Useful Sensors Launches AI-In-A-Box with NLP
Useful Sensors has launched AI-In-A-Box, a low-cost, off-the-shelf artificial intelligence module to enable natural language interaction with electronic devices, locally and privately, with no need for an account or internet connection.
AI-In-A-Box can answer queries and solve problems, but thanks to compression and acceleration technologies developed by Useful Sensors, the module hosts its LLM file locally, enabling its low-cost microprocessor to understand and respond instantly to spoken natural language queries or commands without reference to a data center.
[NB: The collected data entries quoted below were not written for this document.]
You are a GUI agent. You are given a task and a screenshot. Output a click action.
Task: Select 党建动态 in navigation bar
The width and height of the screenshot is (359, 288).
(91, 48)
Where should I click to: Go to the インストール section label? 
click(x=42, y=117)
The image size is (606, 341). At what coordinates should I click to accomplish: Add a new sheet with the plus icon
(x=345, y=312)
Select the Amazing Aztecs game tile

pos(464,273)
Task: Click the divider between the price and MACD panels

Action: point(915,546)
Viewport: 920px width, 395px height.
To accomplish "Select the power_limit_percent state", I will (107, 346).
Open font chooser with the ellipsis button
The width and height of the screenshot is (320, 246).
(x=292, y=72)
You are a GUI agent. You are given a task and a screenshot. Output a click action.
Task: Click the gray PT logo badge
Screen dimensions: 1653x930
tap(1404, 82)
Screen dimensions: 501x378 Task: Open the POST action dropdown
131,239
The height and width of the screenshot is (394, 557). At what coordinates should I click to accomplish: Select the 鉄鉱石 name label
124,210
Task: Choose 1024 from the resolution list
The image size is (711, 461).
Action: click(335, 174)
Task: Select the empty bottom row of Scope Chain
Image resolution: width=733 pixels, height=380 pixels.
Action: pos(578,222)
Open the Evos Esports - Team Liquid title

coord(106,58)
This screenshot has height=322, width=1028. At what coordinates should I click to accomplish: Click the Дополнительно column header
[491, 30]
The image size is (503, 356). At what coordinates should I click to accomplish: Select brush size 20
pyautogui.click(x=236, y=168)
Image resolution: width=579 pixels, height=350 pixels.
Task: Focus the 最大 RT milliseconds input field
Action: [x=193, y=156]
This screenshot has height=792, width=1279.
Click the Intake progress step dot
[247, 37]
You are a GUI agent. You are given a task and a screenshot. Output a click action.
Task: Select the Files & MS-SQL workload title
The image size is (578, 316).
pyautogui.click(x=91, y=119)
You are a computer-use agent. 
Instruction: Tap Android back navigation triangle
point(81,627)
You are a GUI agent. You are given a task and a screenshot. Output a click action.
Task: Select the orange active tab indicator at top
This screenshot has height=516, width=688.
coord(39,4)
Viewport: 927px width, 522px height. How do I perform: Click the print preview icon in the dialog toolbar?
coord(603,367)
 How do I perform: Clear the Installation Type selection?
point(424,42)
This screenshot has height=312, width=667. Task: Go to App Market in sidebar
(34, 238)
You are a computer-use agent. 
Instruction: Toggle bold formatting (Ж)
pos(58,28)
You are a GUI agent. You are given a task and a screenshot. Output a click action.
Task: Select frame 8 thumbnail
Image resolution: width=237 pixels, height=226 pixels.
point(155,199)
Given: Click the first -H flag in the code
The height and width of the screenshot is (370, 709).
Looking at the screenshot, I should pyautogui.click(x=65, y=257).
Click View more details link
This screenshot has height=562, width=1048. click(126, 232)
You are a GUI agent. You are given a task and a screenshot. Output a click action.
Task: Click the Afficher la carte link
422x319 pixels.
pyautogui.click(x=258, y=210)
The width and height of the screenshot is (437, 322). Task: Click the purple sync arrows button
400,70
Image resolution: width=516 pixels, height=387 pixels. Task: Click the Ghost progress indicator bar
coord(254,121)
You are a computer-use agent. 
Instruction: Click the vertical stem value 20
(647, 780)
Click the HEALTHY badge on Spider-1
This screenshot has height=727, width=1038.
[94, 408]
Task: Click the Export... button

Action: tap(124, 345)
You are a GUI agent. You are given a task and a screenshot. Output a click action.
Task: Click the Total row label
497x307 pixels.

Disconnected from the internet, the AI-In-A-Box module eliminates user concerns about privacy, snooping, or dependence on third-party cloud services.
"The AI-In-A-Box module contains an advanced model that the user can talk to naturally and with no network connection, account, or API calls. It offers the benefits of AI—an intuitive, natural way to control devices at home, answer queries or just have a chat with a natural-language avatar—without having to share any of your conversations or other data with a big tech company or a cloud service provider. At home, every conversation with the box stays within the user's four walls," said Pete Warden, founder and CEO of Useful Sensors, in a statement.
The AI-In-A-Box module offers natural language processing, answers questions, tells stories and jokes, and gives opinions on topics such as art or sports. But while these other tools require arrays of high performance and high-cost GPUs hosted in a data center, the AI-In-A-Box module contains a single, general-purpose Arm Cortex-A-class microprocessor running all AI operations. This means the module provides a bolt-on hardware and software platform with a natural voice-based user interface for any electronic product.
Other capabilities of the module include real-time closed captions of nearby conversations. Upgrades in development by Useful Sensors will add translations between English and other languages and the ability to use the box as a voice keyboard (speech-to-text function).